**Aufgabe A:**
Gib aus dem Text über Antisemitismus den Abschnitt wortgetreu aus, der mit den Worten „Diese Entwicklung trete“ beginnt und nach den Worten „Ukraine zu beobachten.“ endet.
**Aufgabe B:**
Erkläre in ein bis drei Sätzen, weshalb die Zahl antisemitischer Straftaten nach dem Text über Antisemitismus nur die Spitze des Eisbergs ist.
**Aufgabe C:**
Führe den Text über Antisemitismus im Anschluss an seinen letzten Satz weiter.

**Extrahierter Text:**
Diese Entwicklung trete zunehmend bei den Protesten gegen die Corona-Schutzmaßnahmen zutage, aber auch bei Kundgebungen zum Nahost-Konflikt. Aktuell sei sie auch vereinzelt im Zusammenhang mit dem Angriffskrieg Russlands gegen die Ukraine zu beobachten.
"Die Zahl antisemitischer Straftaten steigt weiter kontinuierlich an, und das ist nur die Spitze des Eisbergs", betonte Haldenwang. Wesentlich größer sei das Dunkelfeld - also jene Vorfälle, die aus verschiedenen Gründen gar nicht erst angezeigt werden.
"Das Internet dient als Nährboden und stellt einen wesentlichen Dynamisierungsfaktor im aktuellen Antisemitismus dar", fügte Haldenwang hinzu. Es sei gemeinsame Aufgabe der Sicherheitsbehörden und der Zivilgesellschaft, jeder Form von Antisemitismus entschieden entgegenzutreten.
In der Corona-Pandemie sind nach Erkenntnissen des Verfassungsschutzes neue Formen des Antisemitismus entstanden. In dem Lagebild ist von einem "codierten Antisemitismus die Rede, der die Pandemie in eine verschwörungsideologische Argumentation einbettet".
Dabei gehe es darum, "dass eine geheime, weltkontrollierende Macht die Pandemie als Instrument zur Umsetzung ihres Plans einer 'Neuen Weltordnung' nutzt". Bekannt dafür sei etwa der so genannte QAnon-Verschwörungskomplex, der in Teilen einen dezidiert antisemitischen Kern beinhalte.

**Datensätze:**
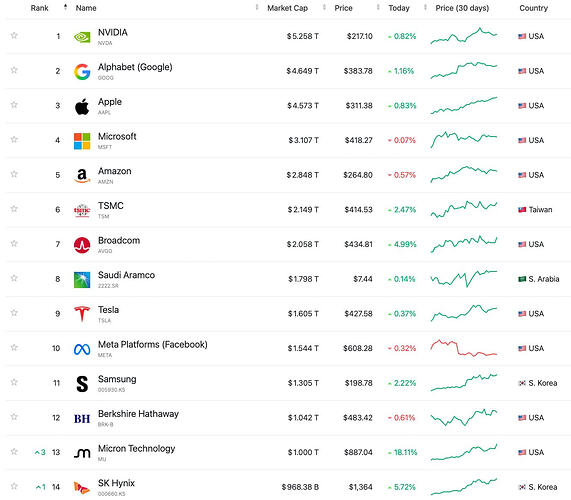Click the Country column header

click(x=533, y=8)
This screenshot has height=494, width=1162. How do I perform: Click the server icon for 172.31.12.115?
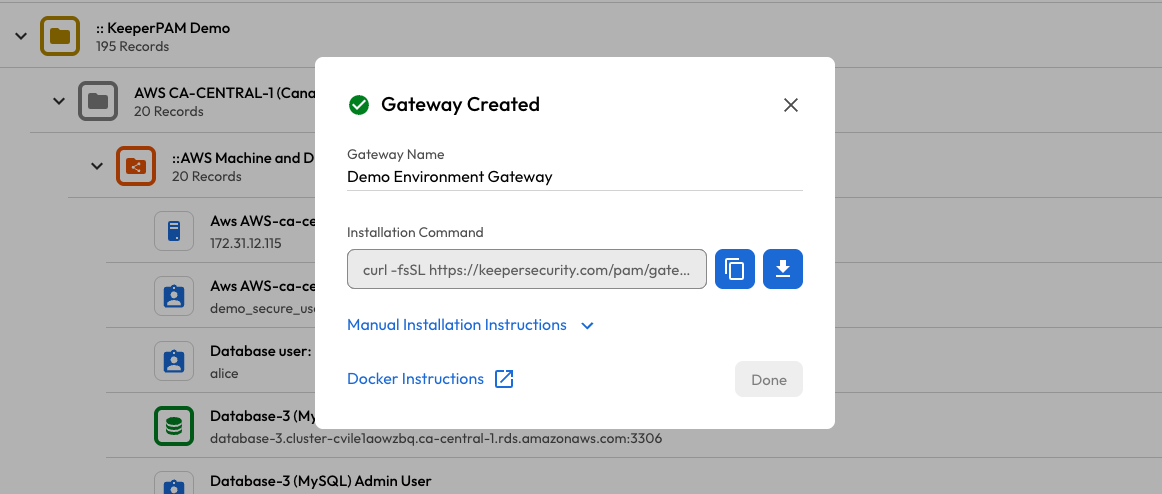174,231
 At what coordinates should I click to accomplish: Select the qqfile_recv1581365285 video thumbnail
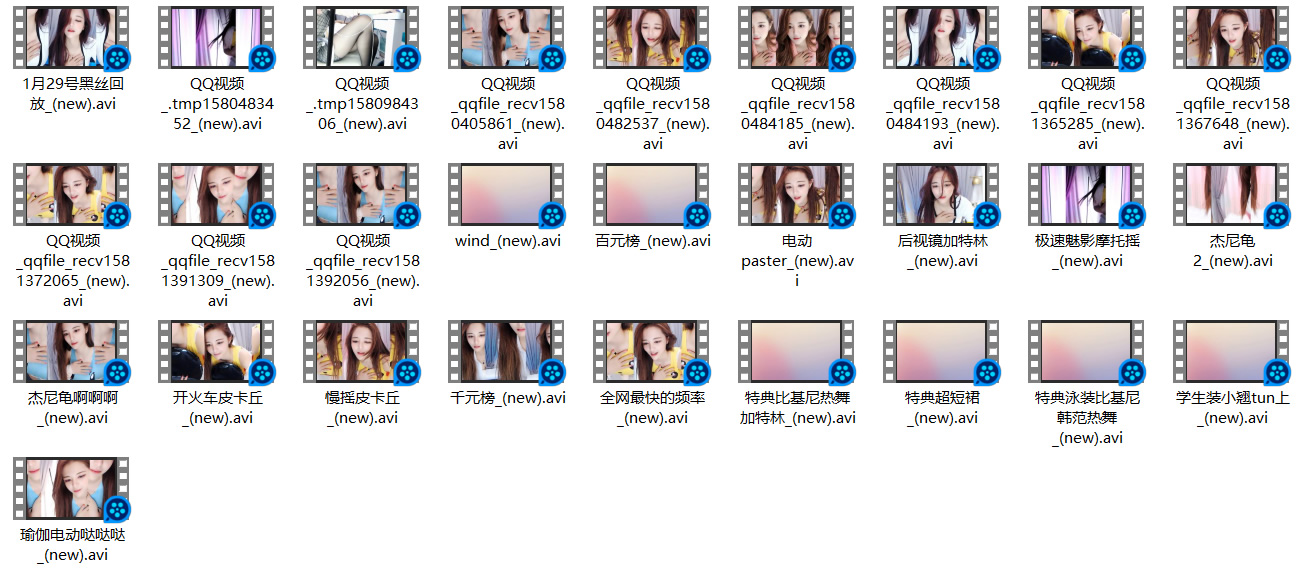click(x=1086, y=37)
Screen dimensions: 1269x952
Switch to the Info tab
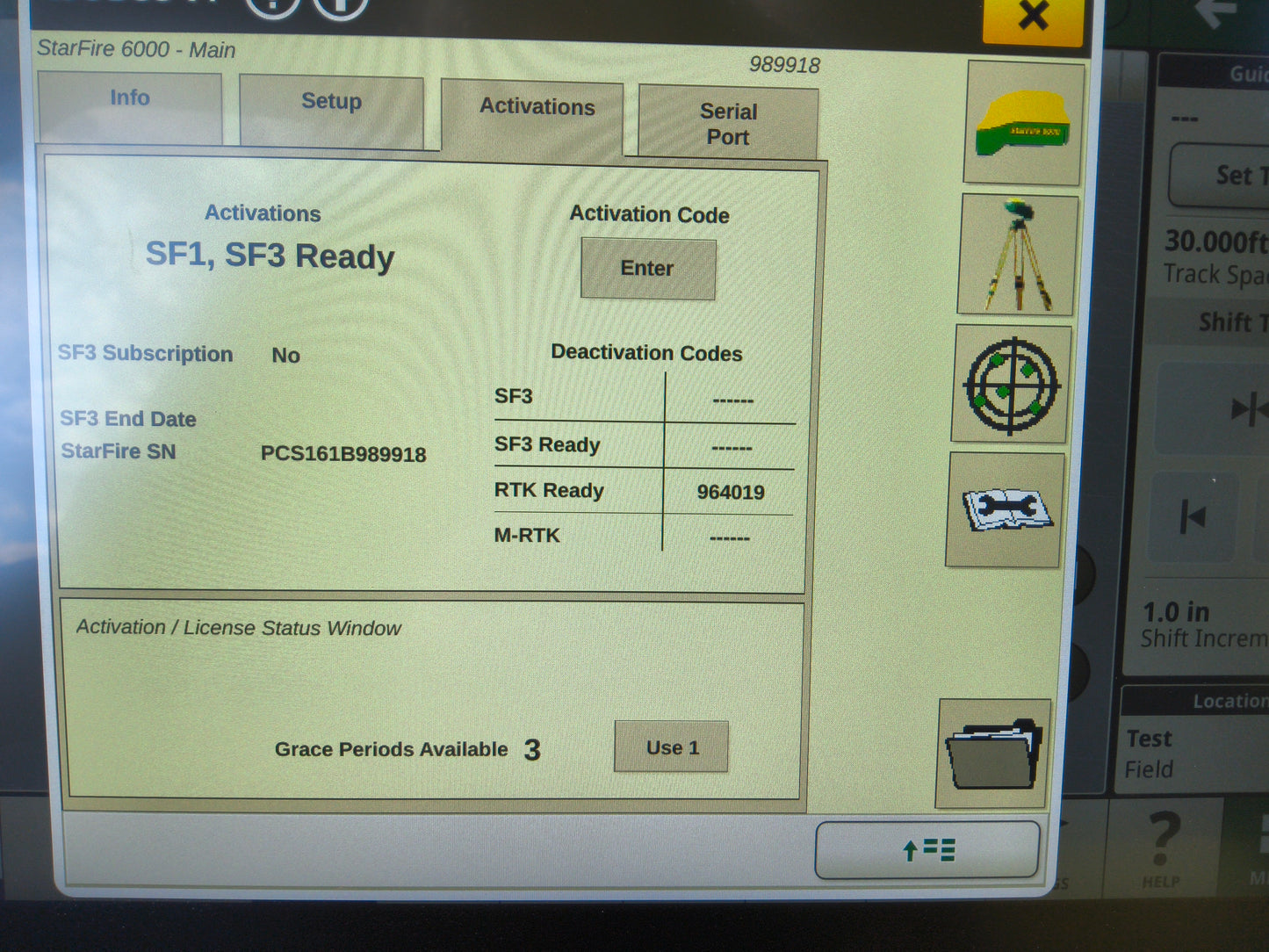pyautogui.click(x=129, y=99)
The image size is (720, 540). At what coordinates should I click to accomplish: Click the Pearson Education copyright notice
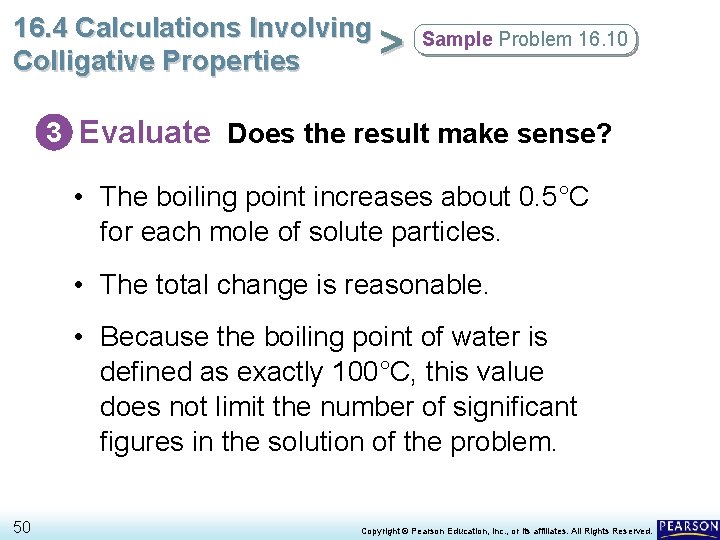pyautogui.click(x=506, y=529)
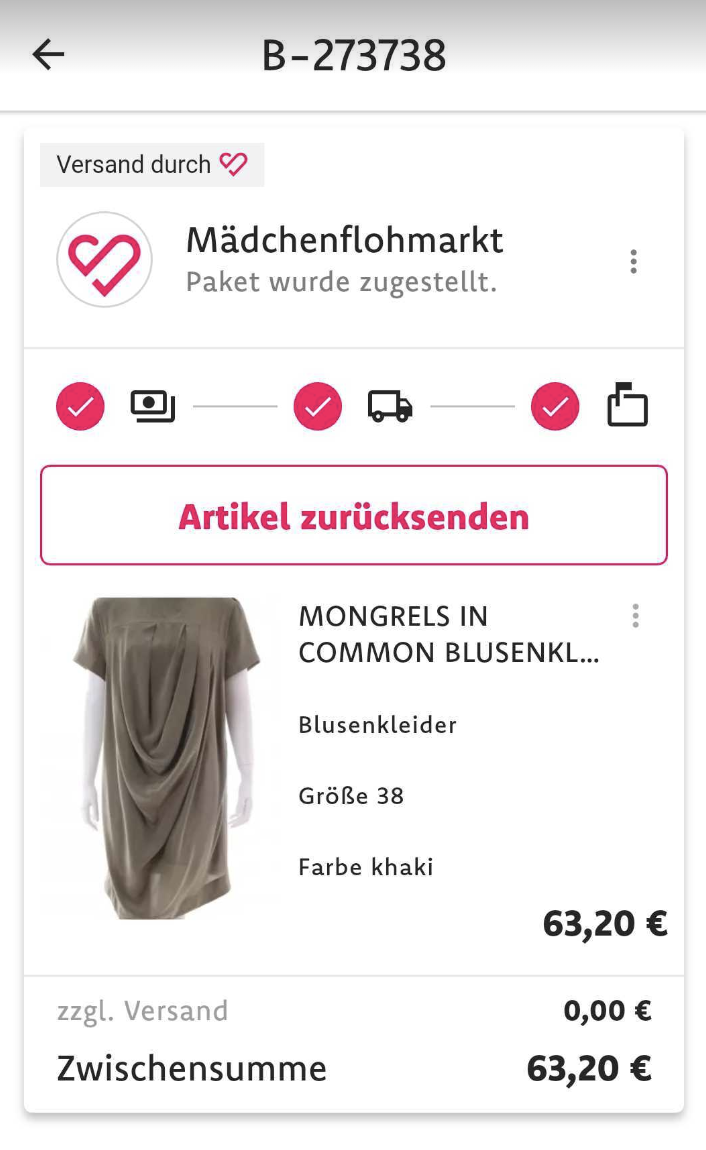Click the heart icon in Versand durch badge
Screen dimensions: 706x1150
[x=232, y=163]
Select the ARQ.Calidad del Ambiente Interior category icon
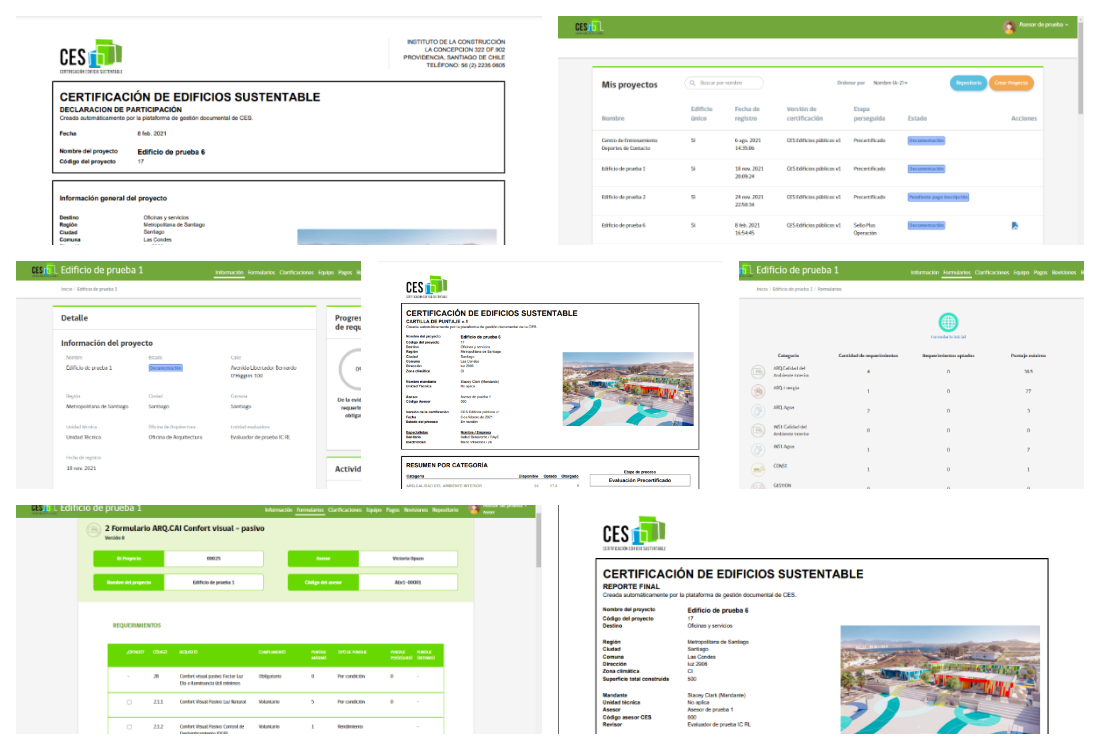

**Erwartete Lösung A:**
Diese Entwicklung trete zunehmend bei den Protesten gegen die Corona-Schutzmaßnahmen zutage, aber auch bei Kundgebungen zum Nahost-Konflikt. Aktuell sei sie auch vereinzelt im Zusammenhang mit dem Angriffskrieg Russlands gegen die Ukraine zu beobachten.

**Erwartete Lösung B:**
Laut Haldenwang ist das Dunkelfeld wesentlich größer als die erfassten Straftaten. Dazu zählen jene Vorfälle, die aus verschiedenen Gründen gar nicht erst angezeigt werden.

**Erwartete Lösung C:**
Zum anderen werden nach Angaben des Verfassungsschutzes "antisemitische Narrative" aufgegriffen, indem die nationalsozialistische Verfolgung der Juden sowie der Holocaust mit den staatlichen Maßnahmen zur Pandemiebekämpfung gleichgesetzt und damit verharmlost werden. Das Bundesamt verwies dabei auf den gelben Stern mit der Aufschrift "Ungeimpft" oder "Covid 19"
Das Lagebild Antisemitismus wurde erstmals im Juli 2020 vorgestellt. Die damalige Bewertung, dass der Antisemitismus in allen extremistischen Phänomenbereichen anzutreffen ist, behalte seine Gültigkeit, hieß es in der Erklärung weiter. Die größte Relevanz habe der Antisemitismus weiterhin im Rechtsextremismus, wo er zu den ideologischen Eckpunkten zähle.